وقوله: { إِنَّ رَبَّكَ هُوَ أَعْلَمُ بِمَنْ ضَلَّ عَنْ سَبِيلِهِ وَهُوَ أَعْلَمُ بِالْمُهْتَدِينَ } أي: قدم علم الشقي منهم والسعيد،

{Serulah (manusia) kepada jalan Tuhanmu dengan hikmah dan pelajaran yang baik dan bantahlah mereka dengan cara yang baik. Sesungguhnya Tuhanmu Dialah yang lebih mengetahui tentang siapa yang tersesat dari jalan-Nya dan Dialah yang lebih mengetahui orang-orang yang mendapat petunjuk} [QS. An-Nahl: 125]
Alloh berfirman dgn memerintahkan Rosul-Nya Muhammad Shollallohu ‘alaihi wa sallam agar menyeru umat manusia [untuk menyembah-pen] kpd Alloh dgn hikmah [ilmu dan kebijaksanaan-pen]

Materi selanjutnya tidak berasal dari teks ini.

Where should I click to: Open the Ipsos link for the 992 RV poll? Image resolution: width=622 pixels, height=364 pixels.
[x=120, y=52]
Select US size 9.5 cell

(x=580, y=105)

Ibnu Jarir berkata, “[hikmah] yaitu apa yg telah diturunkan Alloh kepadanya (Muhammad) dari al-Qur’an dan as-Sunnah, {dan pelajaran yang baik} yaitu melalui pemeriksaaan (penyesuaian) dan fakta (sikon) umat manusia dlm mengingatkan mereka dengannya (mau’izhoh-pen), untuk memperingatkan akan siksa Alloh Ta’ala.
Dan firman Alloh: {dan bantahlah mereka dengan cara yang baik}yaitu berharap agar mereka mau memperhatikan dan debat [diskusi] yg keberadaannya dgn wajah [sikap] yg baik dgn LEMAH LEMBUT, SOPAN DANPERKATAAN YG BAIK. Sebagaimana firman [Alloh]: {Dan janganlah kamu berdebat dengan Ahli Kitab, melainkan dengan cara yang paling baik, kecuali dengan orang-orang lalim di antara mereka} [QS. Al-Ankabut: 46] maka Alloh memerintahkan dgn cara jauh lbh sopan, sebagaimana Nabi Musa as. dan Nabi Harun as. Ketika keduanya diutus kpd fir’aun. Maka [Alloh] berfirman: {maka berbicaralah kamu berdua kepadanya dengan kata-kata yang lemah lembut, mudah-mudahan ia ingat atau takut} [QS. Thaha: 44] Dan firman-Nya: {Dialah yang lebih mengetahui tentang siapa yang tersesat dari jalan-Nya dan Dialah yang lebih mengetahui orang-orang yang mendapat petunjuk} yaitu Alloh lbh dulu mengetahui org2 yg celaka dan yg bahagia dari mereka.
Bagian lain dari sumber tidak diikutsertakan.